Joffe was about to play a leading role in one of South Africa’s most momentous events, the Rivonia trial. Mandela would later describe him as “the general behind the scenes in our defence” but with his usual self-deprecation, Joffe always played down his own role.
The State wanted to destroy the ANC and pressed for the death sentence. Mandela and his co-accused wanted, as Joffe would say later, “to put the Government in the dock” and were willing to die for their cause. “The nine members of the ANC were the finest people I had ever met,” Joffe recalled. “It was a great privilege to defend them.”
The trial marked a watershed in South African history: Mandela and his co-accused succeeded in exposing to the world the iniquities of the apartheid regime and thanks to Joffe and his team, were spared the gallows.
Mandela returned to Robben Island, the prison that would be his home for 27 years, while Joffe appeared to be — at long last — bound for Australia. The SA government could not wait to be shot of this troublesome lawyer and issued him and his family exit visas, guaranteeing safety provided they never returned. But Australia rejected them as “undesirable immigrants”, and it was the UK that offered a safe haven, for which Joffe remained forever grateful.
Joel Goodman Joffe was the son of a Latvia-born businessman, Abraham, and Dena, the daughter of Abraham Zevi Idelsohn, the ‘father’ of modern Jewish musicology who was said to have composed Hava Nagila when living in Palestine.
After moving to South Africa Idelsohn introduced Reform Judaism to the country and as a result, recalled Joffe, he was forced to attend synagogue regularly with his family but stopped going after his barmitzvah.

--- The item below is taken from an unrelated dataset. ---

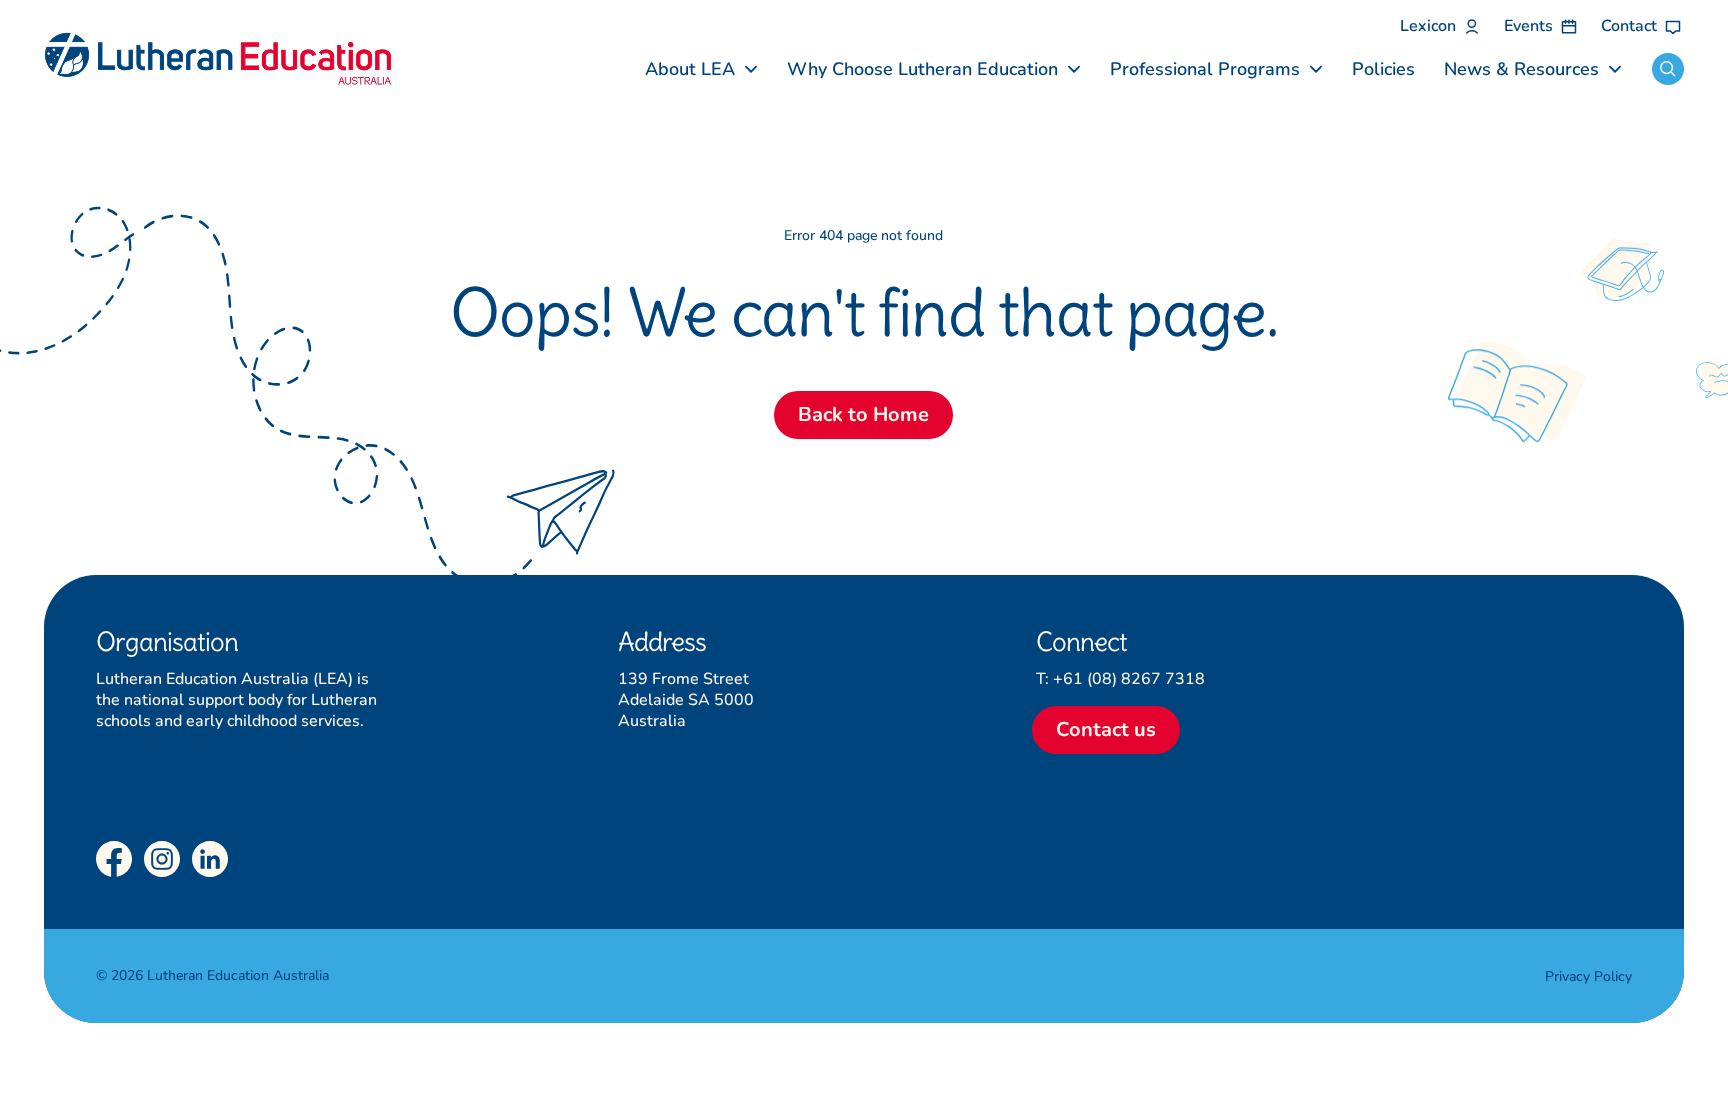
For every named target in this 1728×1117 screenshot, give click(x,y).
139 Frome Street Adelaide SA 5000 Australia (686, 700)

Although his parents were “ill-suited”, Joffe described his childhood as “uneventful” rather than unhappy before he was sent to a Catholic boarding school — the Marist Brothers College — at the age of nine. It was there that he developed his rebellious streak and as a result was often caned.
After studying business and law at Witwatersrand University in Johannesburg, he started practising as a lawyer. But when his pro-bono work put him on a collision course with the firm’s partners, he joined the practice of two radical lawyers, Harold Wolpe and James Kantor. When the two were arrested by police swooping on ANC sympathisers, Joffe was ready to step up for the defence. Then Winnie Mandela approached him and the rest, as they say, is history.
So. in 1965 Joffe found himself in the UK with his artist wife Vanetta, and young daughters. Unable to practice as a lawyer without retraining, he teamed up with a friend from university, Mark Weinberg, to work in insurance.
Together they founded the extremely successful Hambro Life Assurance (later Allied Dumbar). Joffe insisted it happened in spite of his “modest talent” and that his life had been “dictated by chance and good fortune”.
For him business was just a way to support his family. He appeased his guilt about earning so much money by giving much of it away and Hambro was one the first UK companies to donate a percentage of its profits to charity. Joffe always encouraged others to give, leading by example with his Joffe Charitable Trust, which dispensed millions mainly to unfashionable causes, often from the African continent.
In 1980 he started a long association with Oxfam and is credited with helping it become more efficient. A member of the Royal Commission for the Care of the Elderly from 1997 to 1999, he campaigned tirelessly to give the terminally ill the right to end their lives.
Awarded a CBE in 1999, he was made a Labour peer as Baron Joffe of Liddington in the County of Wiltshire in 2000. From the Lords he continued his fight to allow the terminally ill freedom of choice and put forward a private members bill on assisted dying twice, in 2003 and 2005.
Joffe married Vanetta Pretorius in 1962. She survives him together with their three daughters Lisa, Abigail and Deborah and four grandchildren.
Joel Goodman Joffe; born May 12, 1932. Died June 18, 2017.